Cloud computing allows functional separation between the resources used and the computing environment. This has enabled new business models and computing applications. It is estimated that cloud computing in healthcare will reach $5.4 billion by 2017. The switch to cloud is inevitable. While storing and processing medical data on the cloud offers great promise for increasing the efficiency of healthcare, it is not without challenges. Data security and privacy are major obstacles. Medical data transmitted in the network and processed in the cloud are vulnerable to a broad range of adversaries. Success of these new cloud applications depends on the security they can guarantee. Data breaches cost the U.S. healthcare industry nearly $7 billion annually. Ensuring patient confidentiality is a pressing need as computing becomes a service that allows anyone who possesses a networked device to upload data for fast processing and receive the results within minutes if not sooner; secure computing is hence required to expand the horizon of cloud computing.
To ensure confidentiality, encryption is usually employed, which encodes data to avoid content exposure to any party without access privilege.
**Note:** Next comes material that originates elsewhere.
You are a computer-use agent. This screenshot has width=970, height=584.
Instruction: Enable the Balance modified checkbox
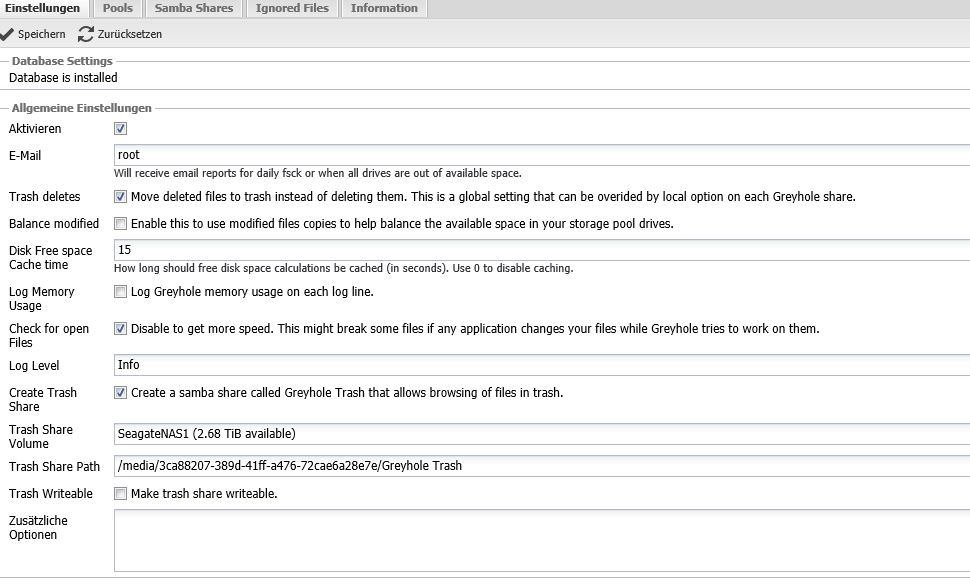[x=121, y=224]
In such a scheme, any third party can be shielded from viewing either the data or the results during transmission. However, when encrypted data needs to be processed, e.g., object segmentation and recognition, its original form needs to be recovered via a decryption process. The intermediate decrypted data then becomes vulnerable to duplication and even alteration.
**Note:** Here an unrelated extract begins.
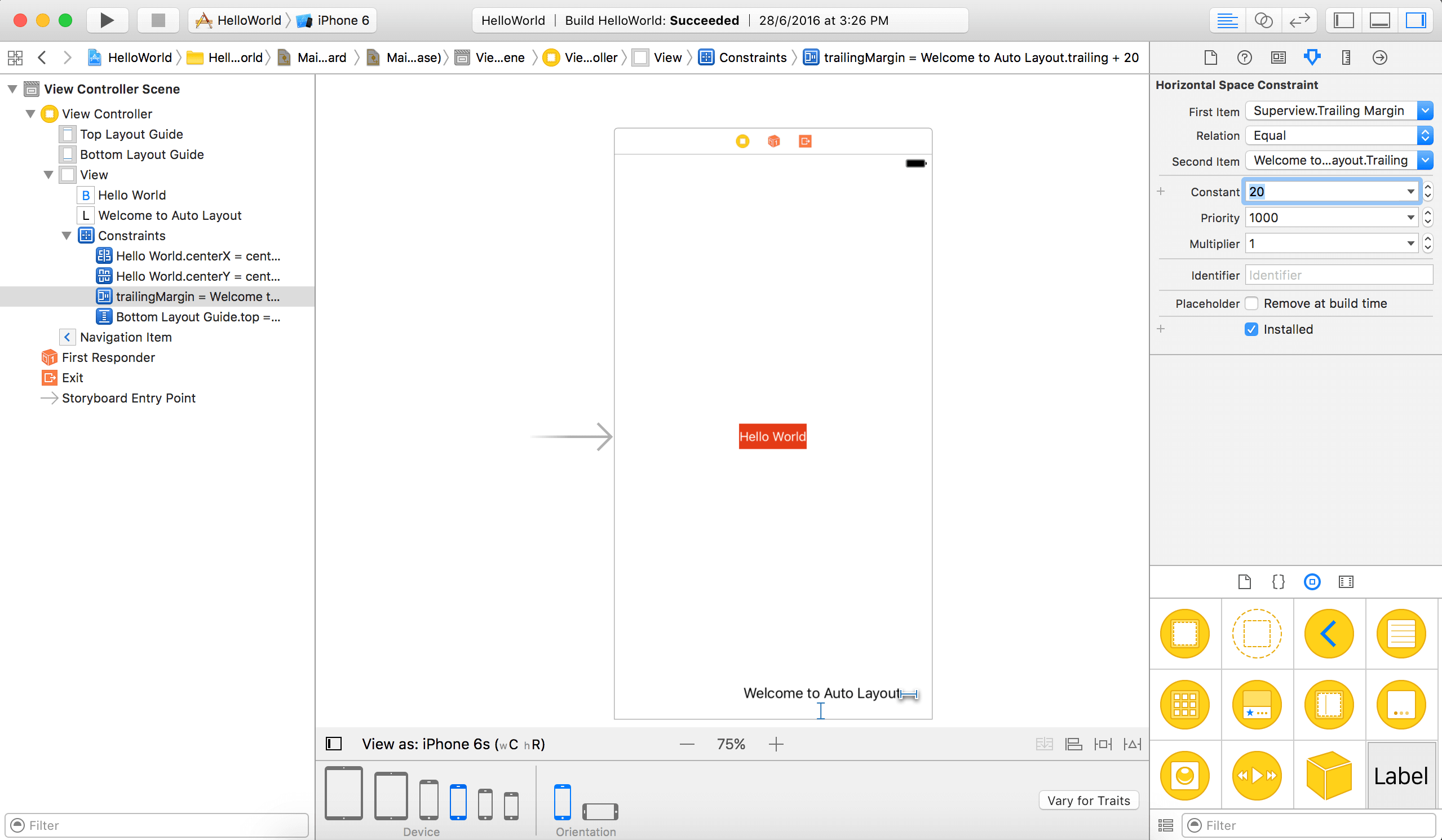
Task: Select the Attributes inspector tab
Action: pyautogui.click(x=1312, y=57)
To address this security issue, this chapter describes our framework of encryption that enables image analysis of the encoded data based on homomorphic encryption. Homomorphic encryption systems allow computations to be performed on the ciphertext directly without having to decrypt them to plaintext. Such systems can form the building block of providing security to cloud computing applications. Our method for secure image processing is rooted in homomorphic encryption. It exploits the inherent parallelism present in the cloud and uses the residue number system to create multiple ciphertext shares. The computations can be done in parallel. In addition, the encryption is semi-perfectly secret. That is, the adversary gains no partial information about the plaintext from observing a subset of the ciphertext shares. Since homomorphic encryption systems allow computations to be performed on the ciphertext without a decryption process, images residing in the cloud will not be mapped into plaintext form, i.e., the decrypted original image, during the image processing operations. The processed images remain encrypted, and the results can only be revealed via decryption. The layer of encryption ensures the confidentiality of the images, and a second party is shielded from access to the original image, the intermediate data, and the processed results. Following this framework, data processed by any computing service is encrypted, and the results can be recovered via decryption of the processed data.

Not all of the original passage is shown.